Scan the listing and copy each line where the word "value" is present.

_Provided records_
..............................
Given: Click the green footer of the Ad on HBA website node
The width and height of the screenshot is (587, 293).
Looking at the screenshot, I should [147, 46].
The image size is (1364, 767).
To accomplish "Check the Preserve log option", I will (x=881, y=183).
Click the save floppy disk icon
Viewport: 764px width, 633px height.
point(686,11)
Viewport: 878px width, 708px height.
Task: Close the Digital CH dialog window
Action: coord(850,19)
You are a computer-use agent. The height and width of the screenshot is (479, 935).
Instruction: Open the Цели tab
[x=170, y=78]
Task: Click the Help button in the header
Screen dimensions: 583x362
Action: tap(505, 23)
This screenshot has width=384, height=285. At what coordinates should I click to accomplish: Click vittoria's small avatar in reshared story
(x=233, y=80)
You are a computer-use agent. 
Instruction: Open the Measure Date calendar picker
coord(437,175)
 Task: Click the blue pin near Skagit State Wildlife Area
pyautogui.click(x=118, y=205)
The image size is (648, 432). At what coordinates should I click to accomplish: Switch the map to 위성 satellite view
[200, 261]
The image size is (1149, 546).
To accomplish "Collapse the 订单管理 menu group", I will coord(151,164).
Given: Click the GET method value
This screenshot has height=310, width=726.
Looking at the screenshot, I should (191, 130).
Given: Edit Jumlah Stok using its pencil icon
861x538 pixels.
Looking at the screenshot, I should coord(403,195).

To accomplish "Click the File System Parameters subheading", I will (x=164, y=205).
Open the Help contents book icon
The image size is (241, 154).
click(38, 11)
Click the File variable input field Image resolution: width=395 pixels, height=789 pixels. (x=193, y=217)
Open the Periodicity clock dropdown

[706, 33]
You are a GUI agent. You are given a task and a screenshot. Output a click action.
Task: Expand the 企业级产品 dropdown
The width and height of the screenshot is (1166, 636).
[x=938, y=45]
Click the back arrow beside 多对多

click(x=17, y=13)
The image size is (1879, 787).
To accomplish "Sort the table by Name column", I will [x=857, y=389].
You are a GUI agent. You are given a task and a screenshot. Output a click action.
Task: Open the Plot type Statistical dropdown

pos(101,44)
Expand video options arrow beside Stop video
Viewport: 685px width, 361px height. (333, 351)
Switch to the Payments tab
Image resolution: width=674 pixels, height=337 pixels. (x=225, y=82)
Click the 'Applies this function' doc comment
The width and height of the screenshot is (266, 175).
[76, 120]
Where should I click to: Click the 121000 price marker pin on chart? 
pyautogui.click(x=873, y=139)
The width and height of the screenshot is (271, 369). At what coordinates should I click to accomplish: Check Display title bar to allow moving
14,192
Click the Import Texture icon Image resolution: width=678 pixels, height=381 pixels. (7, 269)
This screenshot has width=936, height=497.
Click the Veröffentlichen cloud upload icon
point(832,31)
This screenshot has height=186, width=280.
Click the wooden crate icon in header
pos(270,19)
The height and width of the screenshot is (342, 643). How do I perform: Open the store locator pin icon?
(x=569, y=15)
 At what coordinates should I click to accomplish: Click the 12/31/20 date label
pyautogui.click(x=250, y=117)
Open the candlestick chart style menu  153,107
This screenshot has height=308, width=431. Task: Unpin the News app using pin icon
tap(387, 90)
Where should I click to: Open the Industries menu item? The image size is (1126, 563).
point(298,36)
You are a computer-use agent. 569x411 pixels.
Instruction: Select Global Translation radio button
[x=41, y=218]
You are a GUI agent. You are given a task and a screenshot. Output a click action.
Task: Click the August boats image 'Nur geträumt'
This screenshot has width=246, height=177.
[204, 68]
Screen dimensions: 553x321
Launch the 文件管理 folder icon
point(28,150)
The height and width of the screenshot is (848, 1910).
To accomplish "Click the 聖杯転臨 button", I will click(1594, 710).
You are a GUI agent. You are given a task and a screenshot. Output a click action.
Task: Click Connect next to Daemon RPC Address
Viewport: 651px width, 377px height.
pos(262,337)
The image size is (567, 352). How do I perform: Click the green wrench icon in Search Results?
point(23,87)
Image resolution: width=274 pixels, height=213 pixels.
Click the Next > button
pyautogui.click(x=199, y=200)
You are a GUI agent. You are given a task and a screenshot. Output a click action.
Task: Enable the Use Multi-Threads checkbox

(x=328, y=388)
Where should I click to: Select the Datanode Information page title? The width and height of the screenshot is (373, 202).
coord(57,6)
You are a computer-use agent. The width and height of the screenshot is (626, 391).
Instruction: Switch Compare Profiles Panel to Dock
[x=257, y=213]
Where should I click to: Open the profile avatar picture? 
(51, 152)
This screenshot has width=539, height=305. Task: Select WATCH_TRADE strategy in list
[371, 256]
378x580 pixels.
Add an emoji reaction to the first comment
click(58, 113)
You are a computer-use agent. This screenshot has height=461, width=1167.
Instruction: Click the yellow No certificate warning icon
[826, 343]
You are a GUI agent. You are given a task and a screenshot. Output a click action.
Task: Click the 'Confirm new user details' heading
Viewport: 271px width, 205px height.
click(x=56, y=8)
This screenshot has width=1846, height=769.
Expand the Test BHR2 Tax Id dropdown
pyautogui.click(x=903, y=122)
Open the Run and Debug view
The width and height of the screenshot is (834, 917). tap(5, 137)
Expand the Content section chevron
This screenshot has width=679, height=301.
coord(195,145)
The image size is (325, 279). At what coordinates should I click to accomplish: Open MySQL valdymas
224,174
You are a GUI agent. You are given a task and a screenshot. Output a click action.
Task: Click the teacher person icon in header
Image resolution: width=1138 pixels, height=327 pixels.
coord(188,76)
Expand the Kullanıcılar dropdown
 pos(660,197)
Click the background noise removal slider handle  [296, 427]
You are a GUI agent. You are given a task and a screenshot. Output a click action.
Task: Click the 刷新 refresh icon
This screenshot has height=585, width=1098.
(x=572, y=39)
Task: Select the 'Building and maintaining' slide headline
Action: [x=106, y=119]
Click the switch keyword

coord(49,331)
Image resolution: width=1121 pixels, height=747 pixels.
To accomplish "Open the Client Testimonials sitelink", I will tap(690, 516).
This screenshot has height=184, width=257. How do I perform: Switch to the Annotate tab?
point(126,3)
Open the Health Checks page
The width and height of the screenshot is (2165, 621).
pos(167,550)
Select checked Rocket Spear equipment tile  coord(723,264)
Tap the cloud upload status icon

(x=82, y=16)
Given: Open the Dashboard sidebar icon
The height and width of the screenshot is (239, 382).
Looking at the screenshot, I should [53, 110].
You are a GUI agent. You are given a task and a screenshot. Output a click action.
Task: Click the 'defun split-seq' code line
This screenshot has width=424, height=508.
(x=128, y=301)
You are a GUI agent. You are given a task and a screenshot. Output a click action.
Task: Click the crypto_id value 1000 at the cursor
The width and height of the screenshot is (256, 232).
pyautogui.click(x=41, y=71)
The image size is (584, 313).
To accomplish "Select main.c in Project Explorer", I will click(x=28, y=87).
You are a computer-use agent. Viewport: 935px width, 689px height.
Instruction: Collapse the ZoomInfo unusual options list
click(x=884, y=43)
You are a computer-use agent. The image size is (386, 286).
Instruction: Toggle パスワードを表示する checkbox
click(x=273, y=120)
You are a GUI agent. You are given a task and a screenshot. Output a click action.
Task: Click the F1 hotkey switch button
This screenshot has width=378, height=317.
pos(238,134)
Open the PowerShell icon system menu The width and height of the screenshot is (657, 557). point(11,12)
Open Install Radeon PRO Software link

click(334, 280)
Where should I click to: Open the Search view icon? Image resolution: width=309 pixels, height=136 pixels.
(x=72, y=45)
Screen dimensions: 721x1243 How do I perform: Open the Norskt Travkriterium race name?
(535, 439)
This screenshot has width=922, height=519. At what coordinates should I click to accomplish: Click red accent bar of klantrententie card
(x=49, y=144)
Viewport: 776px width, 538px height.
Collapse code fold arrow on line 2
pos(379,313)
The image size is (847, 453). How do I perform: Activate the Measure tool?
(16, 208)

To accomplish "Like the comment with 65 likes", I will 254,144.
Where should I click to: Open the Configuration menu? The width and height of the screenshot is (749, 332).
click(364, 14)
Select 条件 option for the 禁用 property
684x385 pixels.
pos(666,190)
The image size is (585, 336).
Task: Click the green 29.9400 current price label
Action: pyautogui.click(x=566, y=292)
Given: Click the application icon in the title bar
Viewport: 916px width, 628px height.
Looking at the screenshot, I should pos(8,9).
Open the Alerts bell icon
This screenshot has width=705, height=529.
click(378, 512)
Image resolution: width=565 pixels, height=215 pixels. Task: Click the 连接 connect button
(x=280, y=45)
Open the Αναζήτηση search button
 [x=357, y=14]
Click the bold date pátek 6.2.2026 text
..............................
_Written solution_
Given: Click the GET method value
Task: Click the crypto_id value 1000 at the cursor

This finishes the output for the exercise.